Editorial do SAVANA
Depois de um braço de ferro de três meses, parece agora mais desanuviado o ambiente entre o governo de Moçambique e os seus principais parceiros no Orçamento Geral de Estado.
De um lado fala-se de moderado optimismo. Cuareneia, o ministro negociador, mesmo de cara crispada, lá foi dizendo que se conseguiu uma solução satisfatória.
Quando ainda é temerário fazer-se um balanço do que realmente foi ganho com o cerrar de posições em torno dos principais desembolsos para os gastos correntes de Estado para o presente ano, mais importante ainda é apurar-se se toda a crise não poderia ter sido evitada.
O ano passado, em duas ocasiões distintas e em plena crise económica mundial, o embaixador irlandês, quando se anunciavam os fundos alocados para 2010, deixou claramente entender a fadiga dos doadores perante a falta de respostas do lado Moçambique e, a oportunidade perdida, de maiores cometimentos financeiros perante o jogo de avanços e recuos protagonizado pelo país recipiente.

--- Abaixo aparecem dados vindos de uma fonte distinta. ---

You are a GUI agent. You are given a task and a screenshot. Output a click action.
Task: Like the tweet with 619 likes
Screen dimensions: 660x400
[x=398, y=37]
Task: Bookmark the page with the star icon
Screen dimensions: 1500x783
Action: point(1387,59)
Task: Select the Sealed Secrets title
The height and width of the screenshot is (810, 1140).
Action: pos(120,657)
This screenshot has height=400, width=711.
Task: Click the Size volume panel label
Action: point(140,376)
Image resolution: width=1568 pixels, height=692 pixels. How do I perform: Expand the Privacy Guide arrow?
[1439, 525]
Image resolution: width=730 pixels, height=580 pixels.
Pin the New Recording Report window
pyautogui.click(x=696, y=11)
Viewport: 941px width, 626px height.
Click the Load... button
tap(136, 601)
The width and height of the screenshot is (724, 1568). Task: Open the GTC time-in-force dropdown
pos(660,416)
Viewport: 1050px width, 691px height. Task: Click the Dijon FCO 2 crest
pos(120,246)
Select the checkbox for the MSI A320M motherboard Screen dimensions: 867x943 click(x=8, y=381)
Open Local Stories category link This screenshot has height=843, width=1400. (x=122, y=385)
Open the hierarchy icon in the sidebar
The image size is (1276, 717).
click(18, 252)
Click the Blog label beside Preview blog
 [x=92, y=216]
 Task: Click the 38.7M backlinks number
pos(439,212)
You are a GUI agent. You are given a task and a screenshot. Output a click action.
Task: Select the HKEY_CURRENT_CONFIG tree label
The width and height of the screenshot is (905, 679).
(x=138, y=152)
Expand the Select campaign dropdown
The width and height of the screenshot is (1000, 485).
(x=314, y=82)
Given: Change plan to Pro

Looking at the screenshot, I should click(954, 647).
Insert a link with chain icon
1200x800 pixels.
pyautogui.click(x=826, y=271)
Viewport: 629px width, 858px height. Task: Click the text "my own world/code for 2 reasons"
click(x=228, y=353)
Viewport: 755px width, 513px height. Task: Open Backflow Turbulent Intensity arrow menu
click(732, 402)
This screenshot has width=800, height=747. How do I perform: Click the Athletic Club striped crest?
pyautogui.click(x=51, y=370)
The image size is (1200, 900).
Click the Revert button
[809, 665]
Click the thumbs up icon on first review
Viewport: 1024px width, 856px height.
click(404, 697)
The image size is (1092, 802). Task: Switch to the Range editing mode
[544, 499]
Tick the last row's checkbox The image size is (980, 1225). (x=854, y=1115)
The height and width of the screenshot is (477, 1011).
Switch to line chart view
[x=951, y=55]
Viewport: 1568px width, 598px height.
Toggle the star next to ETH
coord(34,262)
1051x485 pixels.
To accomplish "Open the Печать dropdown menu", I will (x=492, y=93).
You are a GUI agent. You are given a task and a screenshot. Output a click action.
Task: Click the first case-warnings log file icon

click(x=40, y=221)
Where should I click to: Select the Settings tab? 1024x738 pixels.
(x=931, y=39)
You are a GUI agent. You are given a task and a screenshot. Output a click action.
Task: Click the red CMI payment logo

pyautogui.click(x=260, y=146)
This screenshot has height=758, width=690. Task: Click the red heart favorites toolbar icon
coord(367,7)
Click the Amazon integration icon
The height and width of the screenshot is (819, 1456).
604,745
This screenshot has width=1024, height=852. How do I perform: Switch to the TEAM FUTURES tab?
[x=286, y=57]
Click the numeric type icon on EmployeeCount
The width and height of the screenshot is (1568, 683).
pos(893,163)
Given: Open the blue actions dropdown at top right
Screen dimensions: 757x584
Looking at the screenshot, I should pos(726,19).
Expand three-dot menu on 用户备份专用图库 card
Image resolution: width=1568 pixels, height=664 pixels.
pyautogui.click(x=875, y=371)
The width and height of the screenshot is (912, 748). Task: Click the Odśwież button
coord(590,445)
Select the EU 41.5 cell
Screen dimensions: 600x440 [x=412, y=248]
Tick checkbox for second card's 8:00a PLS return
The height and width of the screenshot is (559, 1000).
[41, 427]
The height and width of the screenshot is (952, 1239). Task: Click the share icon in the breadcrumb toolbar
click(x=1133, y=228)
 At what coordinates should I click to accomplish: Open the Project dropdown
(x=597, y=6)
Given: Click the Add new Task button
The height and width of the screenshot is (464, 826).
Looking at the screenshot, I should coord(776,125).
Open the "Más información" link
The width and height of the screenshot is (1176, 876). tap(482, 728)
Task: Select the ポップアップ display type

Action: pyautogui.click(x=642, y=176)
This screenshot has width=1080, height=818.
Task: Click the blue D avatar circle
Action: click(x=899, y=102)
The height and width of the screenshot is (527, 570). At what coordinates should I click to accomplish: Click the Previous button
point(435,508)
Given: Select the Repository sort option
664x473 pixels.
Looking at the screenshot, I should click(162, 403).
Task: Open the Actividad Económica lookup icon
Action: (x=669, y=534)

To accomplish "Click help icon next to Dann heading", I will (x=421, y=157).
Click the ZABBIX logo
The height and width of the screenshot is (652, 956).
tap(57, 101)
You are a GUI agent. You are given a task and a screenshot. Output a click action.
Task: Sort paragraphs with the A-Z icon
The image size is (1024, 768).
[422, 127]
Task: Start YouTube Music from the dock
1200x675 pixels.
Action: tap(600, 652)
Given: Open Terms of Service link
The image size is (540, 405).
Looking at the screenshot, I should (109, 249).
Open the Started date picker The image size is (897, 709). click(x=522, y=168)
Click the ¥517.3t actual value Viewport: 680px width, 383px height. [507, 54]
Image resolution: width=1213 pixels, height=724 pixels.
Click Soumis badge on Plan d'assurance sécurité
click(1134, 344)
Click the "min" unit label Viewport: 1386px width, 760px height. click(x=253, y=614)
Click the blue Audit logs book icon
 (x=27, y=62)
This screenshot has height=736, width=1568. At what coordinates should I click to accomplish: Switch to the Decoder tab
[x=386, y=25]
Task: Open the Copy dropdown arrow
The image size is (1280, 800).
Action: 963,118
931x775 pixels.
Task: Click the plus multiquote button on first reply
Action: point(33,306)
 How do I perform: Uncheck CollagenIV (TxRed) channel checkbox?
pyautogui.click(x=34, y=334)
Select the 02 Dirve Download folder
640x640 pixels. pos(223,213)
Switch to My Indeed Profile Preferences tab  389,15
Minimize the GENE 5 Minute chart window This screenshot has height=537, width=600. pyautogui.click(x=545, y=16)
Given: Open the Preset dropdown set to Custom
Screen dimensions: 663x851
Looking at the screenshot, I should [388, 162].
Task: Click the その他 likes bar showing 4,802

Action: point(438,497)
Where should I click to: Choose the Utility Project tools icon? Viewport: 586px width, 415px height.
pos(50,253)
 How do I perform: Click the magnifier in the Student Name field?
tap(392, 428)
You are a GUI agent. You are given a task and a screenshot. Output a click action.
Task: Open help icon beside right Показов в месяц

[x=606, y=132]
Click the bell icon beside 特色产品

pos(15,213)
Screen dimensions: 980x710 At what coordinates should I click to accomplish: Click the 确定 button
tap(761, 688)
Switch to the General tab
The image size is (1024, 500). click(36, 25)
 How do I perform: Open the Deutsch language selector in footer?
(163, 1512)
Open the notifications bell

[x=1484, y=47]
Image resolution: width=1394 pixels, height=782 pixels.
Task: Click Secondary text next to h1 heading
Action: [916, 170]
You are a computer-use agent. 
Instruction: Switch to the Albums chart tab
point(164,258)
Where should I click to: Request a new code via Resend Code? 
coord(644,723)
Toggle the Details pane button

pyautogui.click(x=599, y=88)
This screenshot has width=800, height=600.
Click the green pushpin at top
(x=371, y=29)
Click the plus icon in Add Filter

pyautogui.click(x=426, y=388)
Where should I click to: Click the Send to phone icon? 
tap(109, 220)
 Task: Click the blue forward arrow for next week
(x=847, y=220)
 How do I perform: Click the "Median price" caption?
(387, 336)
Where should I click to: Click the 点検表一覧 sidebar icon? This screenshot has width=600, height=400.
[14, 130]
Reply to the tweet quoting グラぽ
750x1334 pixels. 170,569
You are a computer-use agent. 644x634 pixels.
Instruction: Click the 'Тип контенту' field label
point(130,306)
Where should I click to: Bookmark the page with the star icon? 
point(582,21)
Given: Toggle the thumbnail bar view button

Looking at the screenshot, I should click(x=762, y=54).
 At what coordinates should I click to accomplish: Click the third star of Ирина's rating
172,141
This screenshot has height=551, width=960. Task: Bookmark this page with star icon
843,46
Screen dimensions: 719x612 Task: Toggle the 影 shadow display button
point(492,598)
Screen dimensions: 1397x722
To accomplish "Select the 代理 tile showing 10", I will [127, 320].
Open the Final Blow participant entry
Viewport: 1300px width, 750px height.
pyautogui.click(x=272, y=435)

Para não haver falsas questões de patriotismo e perda de soberania tão ao gosto dos sectores mais retrógrados e conservadores no establishment moçambicano, o que estava em discussão em cima da mesa não era uma agenda oculta ou um plano inconfessável de subjugação ao estrangeiro. As frustrações das contrapartes dos moçambicanos têm a haver com a deficiente prestação de contas dos montantes entregues, a lentidão na implementação de programas acordados por todas as partes e alvo de matrizes com planos, responsáveis e prazos, a melhoria do clima de negócios, o reforço da democracia e da boa governação.
Claro que democracia e boa governação são jargões suficientemente amplos para aí se discutir tudo. Não se trata de discutir directamente a constituição do MDM em grupo parlamentar ou a eliminação das células da Frelimo no Aparelho de Estado, como tem especulado a imprensa, mas estabelecer-se uma plataforma de entendimento em que os moçambicanos não sejam prejudicados na sua progressão profissional por força das suas convicções políticas e, por outro lado, assegurar uma sociedade mais inclusiva, diversa e pluralista através da participação de grupos cívicos, de pressão, de interesse, de partidos políticos. Dir-se-á que é o mesmo por outras palavras.
Por estas ou outras palavras, as ansiedades dos contribuintes do Orçamento de Estado aumentaram a meio do ano. O governo é pela democracia e pela boa governação mas o percurso conducente às eleições foi demasiado sinuoso, deixando claramente de fora da participação eleitoral, forças políticas que demonstraram, aritmeticamente, que poderiam atingir outros resultados se não fosse o barramento inexorável imposto pela CNE(Comissão Nacional de Eleições). Independentemente dos pronunciamentos na altura de grupos cívicos, igrejas e também dos doadores, tinham sido estabelecidas aberturas legais à altura, passíveis de superar o braço de ferro de então. A opção foi fechar-se a porta à conciliação e manter a exclusão de partidos políticos.
Em privado, o governo e sectores chaves nos órgãos de decisão do país foram avisados de que a factura vinha a caminho.
Mesmo assim, a mensagem não foi entendida em Dezembro quando o embaixador finlandês entregou uma carta curta enfatizando a insatisfação de questões adiadas. O governo respondeu com uma nota burocrática, complementada depois em Fevereiro com novo relatório de 17 páginas “para adormecer o boi” e um esquadrão de tropas de choque enviados para a comunicação social pública em acção de agit-prop(agitação e propaganda).
A tensão pública e a conjuntura fez o dólar e o rand disparar, o prazo final para o fim dos subsídios aos combustíveis aumentou o nervosismo, sucedendo-se as declarações de vários ministros reconhecendo que a torneira dos fundos estava maioritariamente fechada quando, formalmente, os montantes de apoio para 2010 já tinham sido acordados em Maio do ano transacto.
É neste contexto que o governo faz o “volte face” pondo em cima da mesa, a semana passada, uma nova proposta com detalhes e prazos de execução que deixou os seus parceiros de olho arregalado. Como diz o ditado, “quando a esmola é muita até o pobre desconfia”. Neste caso os desconfiados são os ricos, os que têm o dinheiro para desembolsar.
Há agora luz no fundo do túnel, mas nada garante que o futuro seja o regresso ao antigamente da vida. Há desconfianças e feridas que foram abertas. Há energias gastas de duvidoso proveito.
Há dúvidas mesmo se a bonança veio para ficar ou vai ser contratualisada a prazo.